Food and drinkMain course

Russian folk dishes: names, history, photo

Our kitchen is considered one of the most hearty, delicious and rich in the world. Ancestors knew a lot about food and they liked a good table. Five or six times a day they were going to him. Everything depended on the time of the year, the duration of daylight hours and economic necessity. And it was called interception, afternoon tea, lunch, lunch, dinner and pauses. It is interesting that this tradition was strictly observed until the abolition of serfdom. With the advent of capitalism, the number of daily meals was reduced to three times, and then to two.

Main Ingredients of Russian Cuisine

Russian folk dishes have always been very diverse. The menu of ancestors contained grains, meat, fish, vegetables, mushrooms, berries and fruits. They knew how to make oil. By the way, linseed oil was not used for food. It was used as a basis for paints. Fragrant nut oils from cedar and hazel were very popular, and the food was seasoned with hemp, mustard or poppy. In general, vegetable oil in the diet did not occupy such a large place as it is now. But the flour was of different varieties and species.

Historical changes

After the adoption of Orthodoxy, Russian folk dishes became even more diverse. This is not surprising. If more than half the days of the year is prohibited from eating meat, milk, eggs, fish and vegetable oil, you must show ingenuity.

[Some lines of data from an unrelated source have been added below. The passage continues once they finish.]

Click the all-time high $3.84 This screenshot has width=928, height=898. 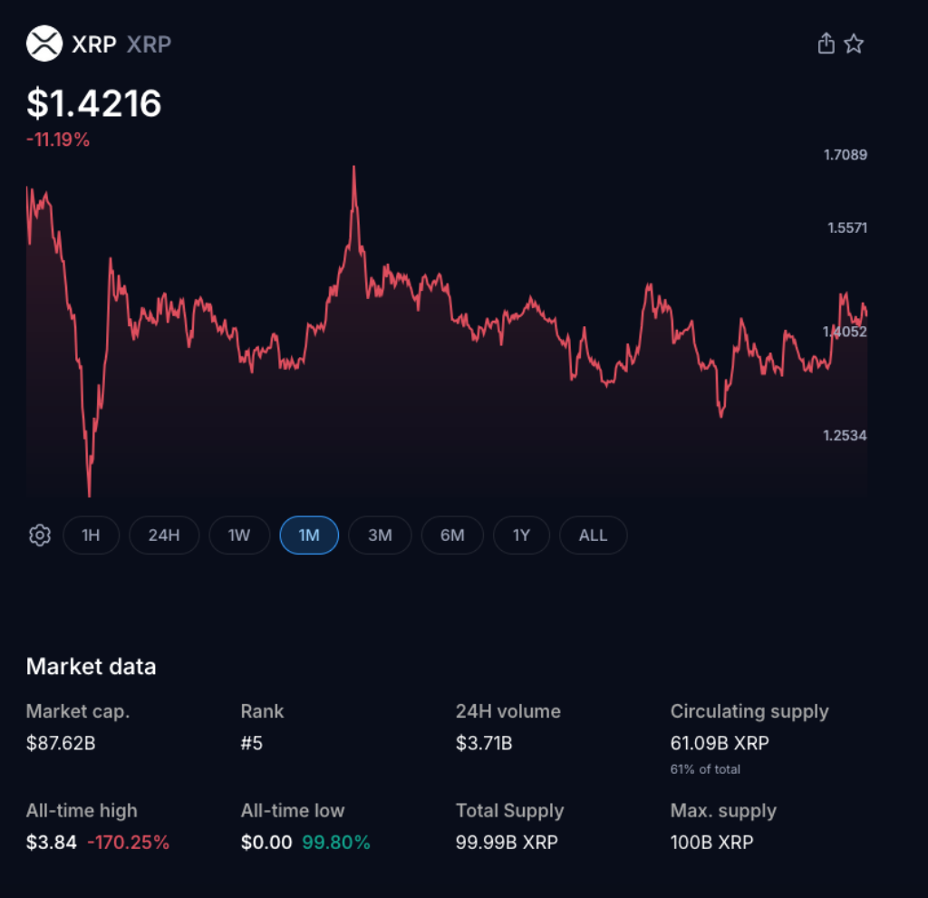(49, 842)
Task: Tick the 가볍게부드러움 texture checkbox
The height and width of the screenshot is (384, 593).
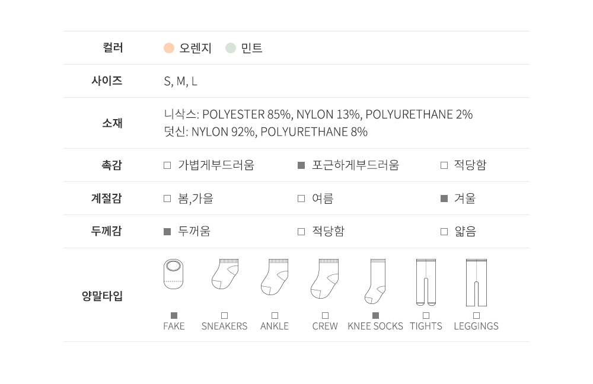Action: point(167,165)
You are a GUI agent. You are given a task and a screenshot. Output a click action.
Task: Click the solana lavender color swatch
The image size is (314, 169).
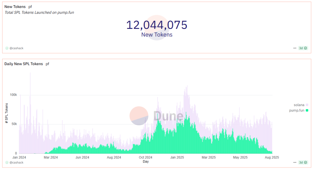pos(307,105)
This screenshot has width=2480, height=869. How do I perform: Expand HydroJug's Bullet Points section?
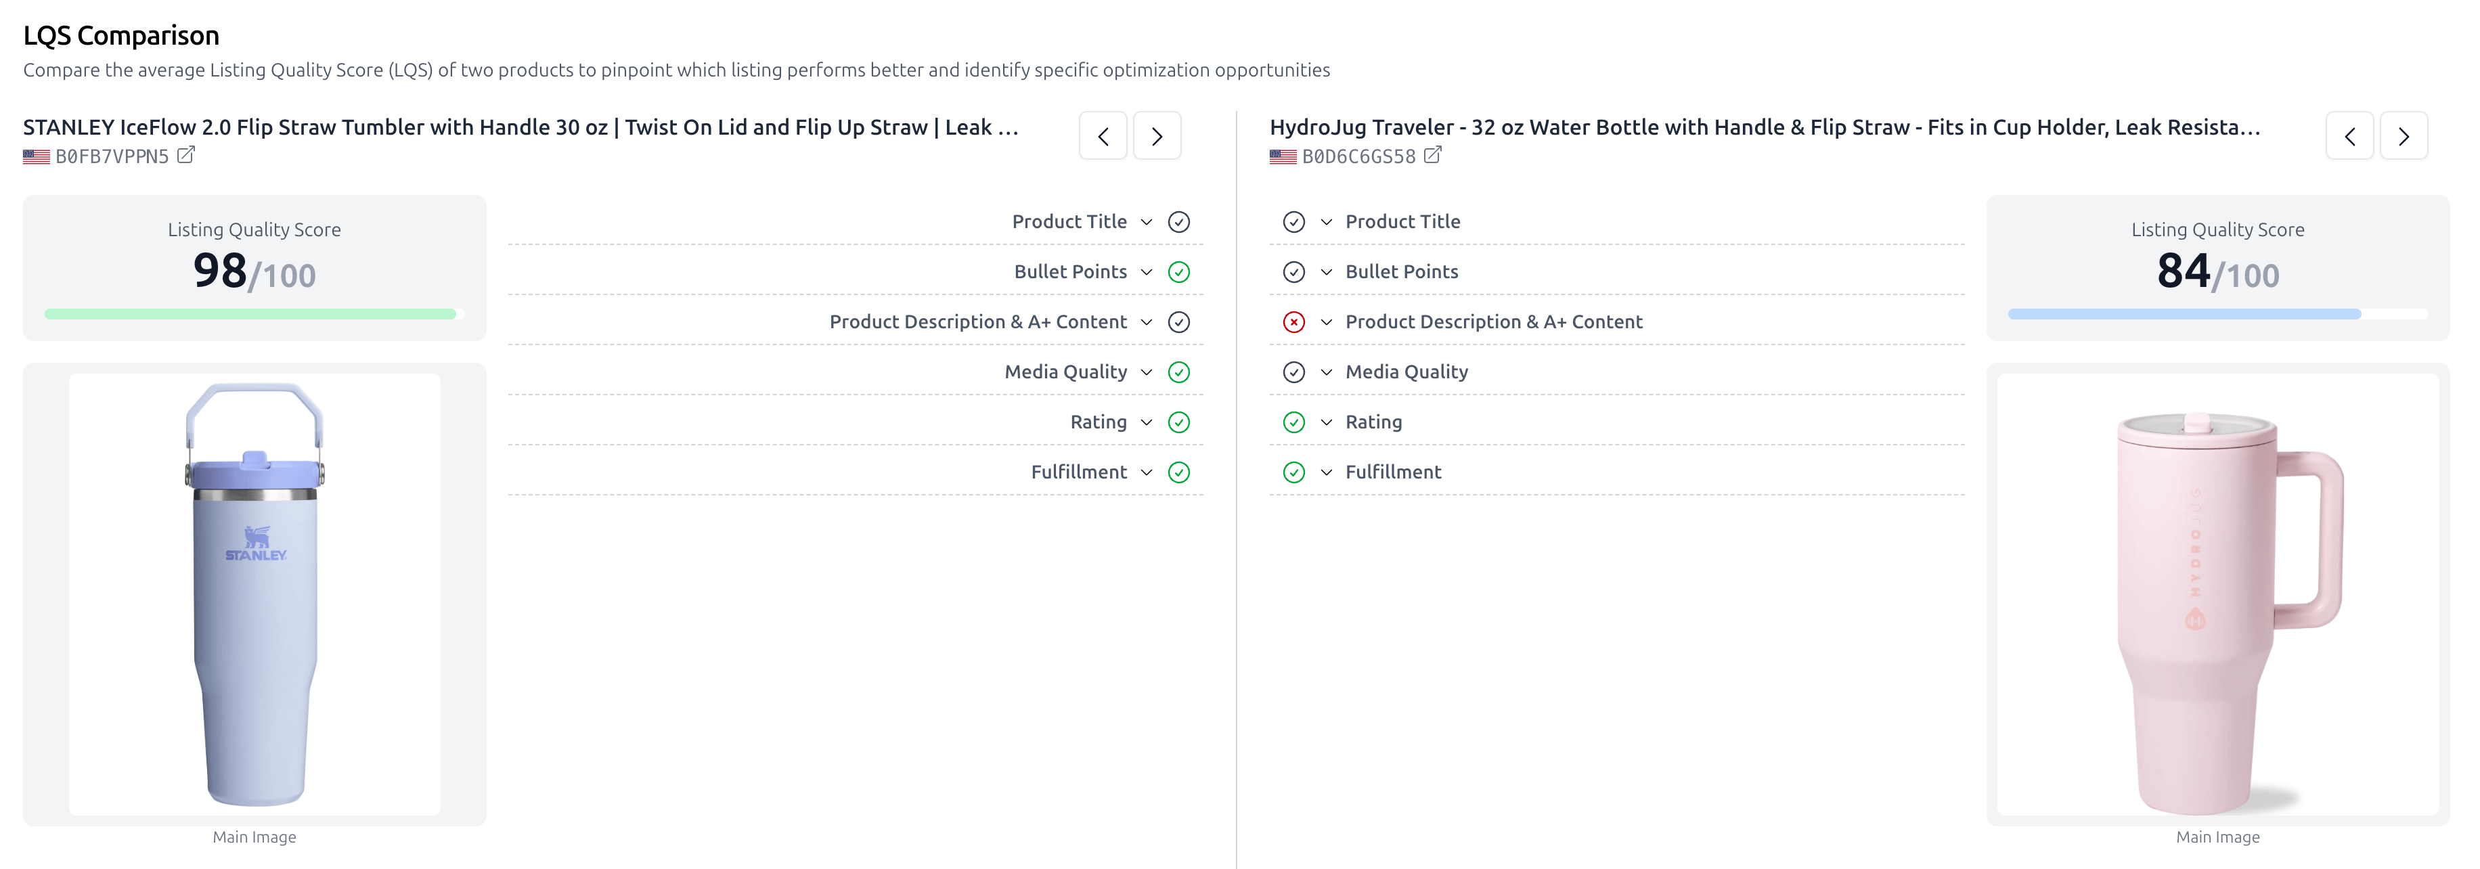click(1328, 271)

After long posts Russians gladly indulged in fast feasts, the welfare of cattle was bred a lot, and hunting grounds were infested with livestock - hares, pheasants, partridges, ducks, wood grouses, hazel grouses, black grouses. They hunted bears, deer, moose, boars. The accession of the land has greatly renewed the Russian national dishes and considerably enlarged our menu. A lot of the new in the diet of compatriots brought in the king-reformer - Peter 1. He started the tradition of making butter from cream and sour cream, as is customary in Holland. He owns the introduction of new crops in crop rotation and the ban on the cultivation of the shin, which is now known as amaranth. Repeatedly updated the way of life in Russia, and changed the traditional Russian folk dishes. The history of the country with a circle of worldly traditions is beautifully described in essays on the Russian antiquity by Mikhail Ivanovich Pylyaev, Vladimir Alekseevich Gilyarovsky, Nikolai Ivanovich Kostomarov, Ariadna Vladimirovna Tyrkova-Williams.

Famous Russian cuisine

Traditions have changed, but some preferences have passed the test of time. All over the world, Russian national dishes such as cabbage soup, pancakes, borsch, porridge, poultry, pie, jelly, okroshka, kvass, sbiten, mead, etc. are well known. Fish, mushrooms, cereals are what they were most often cooked from .

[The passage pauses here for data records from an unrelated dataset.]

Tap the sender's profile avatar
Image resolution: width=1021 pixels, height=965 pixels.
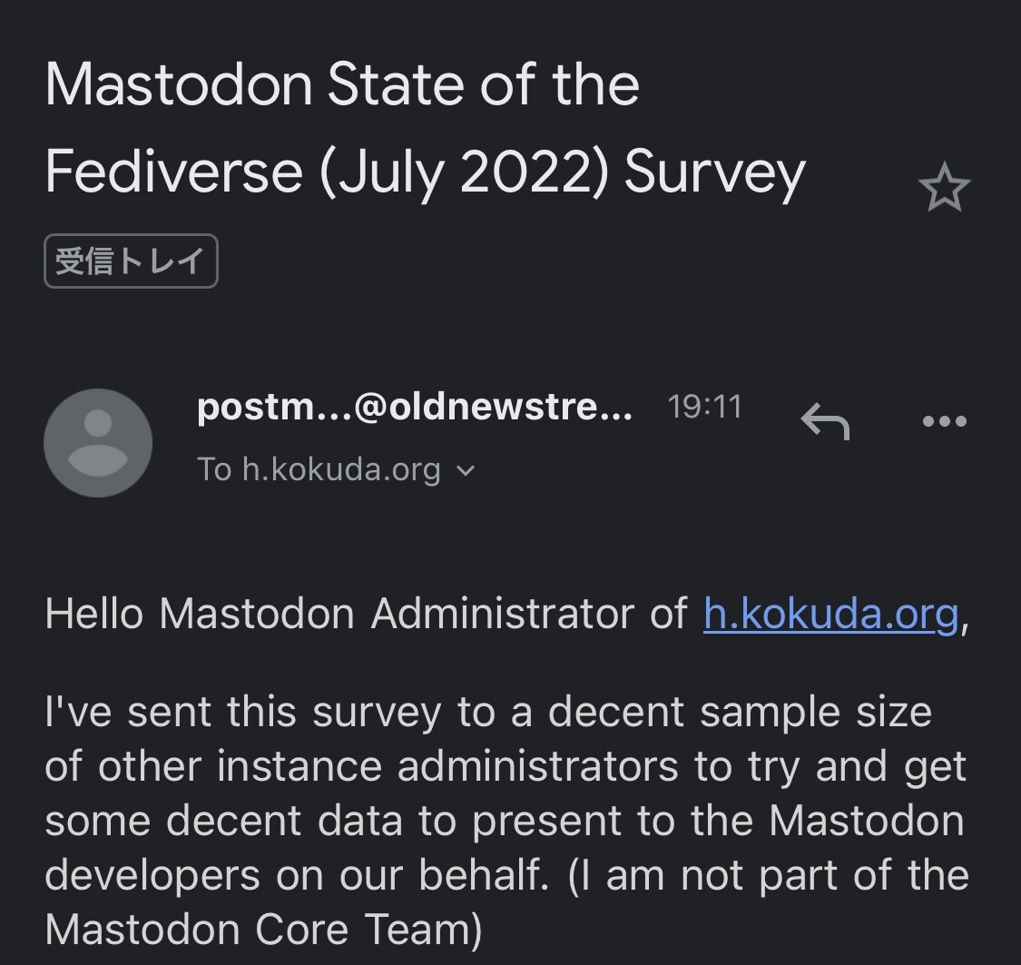point(98,443)
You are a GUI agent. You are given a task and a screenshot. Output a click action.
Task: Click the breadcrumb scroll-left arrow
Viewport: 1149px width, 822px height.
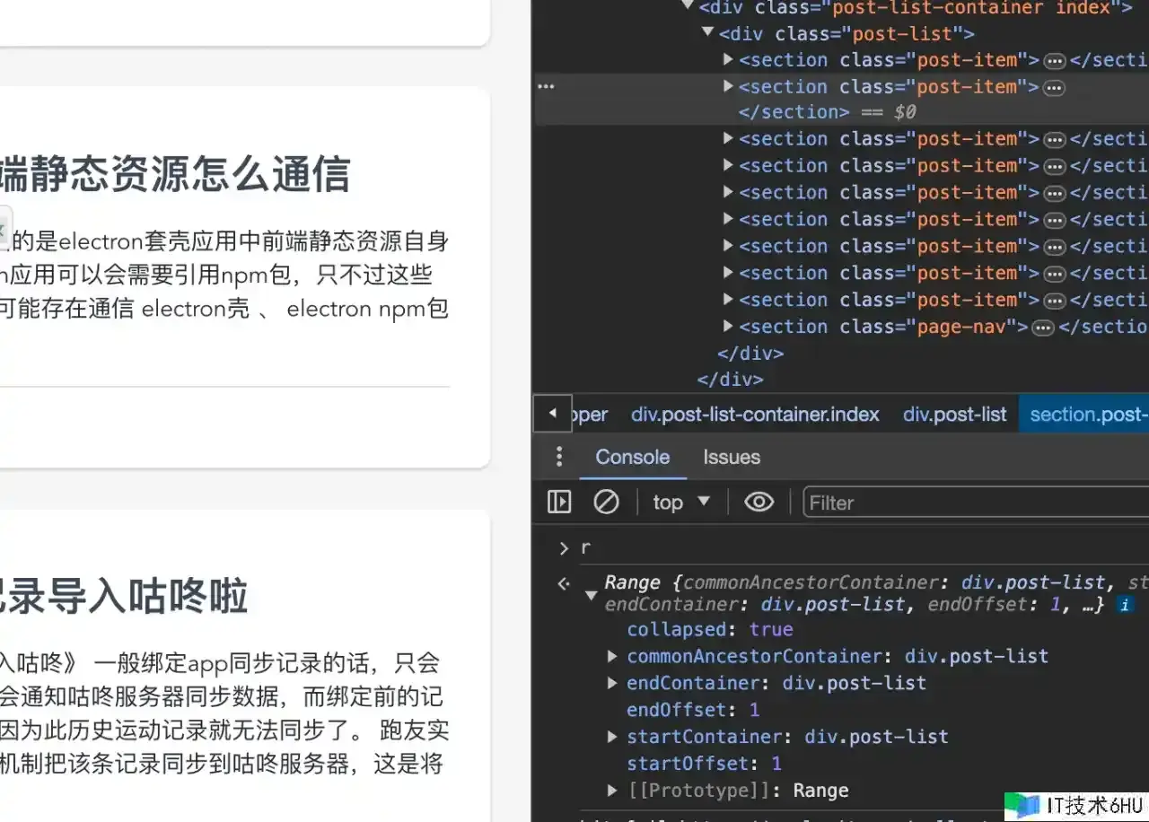(553, 414)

Smoking our ancestors did not know. It came to Russia in the early twentieth century. Meat and fish cooked, baked, stewed, salted, sour, dried or ate raw, in the form of stroganina. Sturgeon, sterlet, and beluga were by no means the rations of the rich alone. Tasty fish soup, pouring or pies from noble fish were eaten and ordinary people. Pancakes with black caviar, pies with rabbit, stellate sturgeon, porridges with foam from melted cream are all traditional Russian folk dishes. The list is far from final. Too few chronicles have survived to this day. More or less complete evidence is from the 9th century.

Shchi and Russian stove

Shchi - a universal dish, which is well known to visitors to Russian restaurants abroad. Correct utterance of this word even became a kind of entertainment. In German, for example, to designate the letter combination "soup" is used already 8 letters. Of these, 7 are consonants. Try several times to quickly pronounce a combination of seven consonants and one vowel at the end.

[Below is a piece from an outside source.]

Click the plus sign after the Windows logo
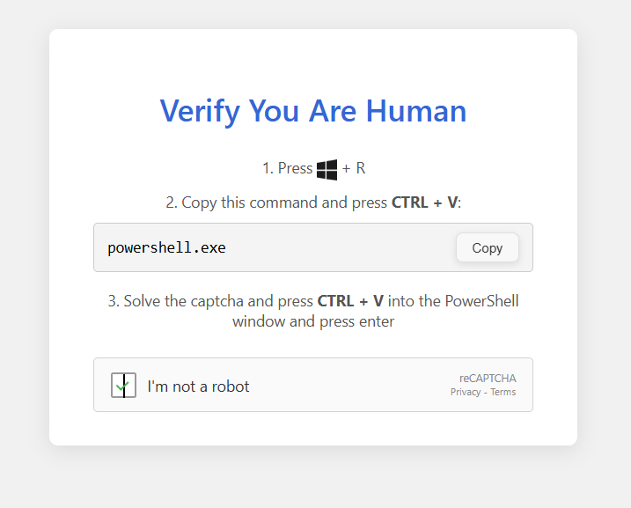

Shchi can be cooked on vegetable, mushroom, meat, fish broth. Sour cabbage soup is cooked from sauerkraut or on brine from other vegetables. Russian cuisine was not subjected to heat treatment. If cooked soup, borsch, porridge, etc., then no products for them are not fried separately, as is customary now. Either cooked or baked. We cooked in a large stone oven. The dish did not come in contact with open fire. It seemed to languish at a constant or slowly decreasing temperature from all directions, and not just from below. This gave the food a special taste, texture and consistency. They did not bring food to a boil. More significant indicators were others - before breads, that is very high heat, after breads - that is, at a lower temperature and free spirit. I was preparing food for a long time. Any soup or porridge, which had been poured in a hot oven for several hours, acquired a completely amazing taste, and the useful substances remained much more complete with this treatment.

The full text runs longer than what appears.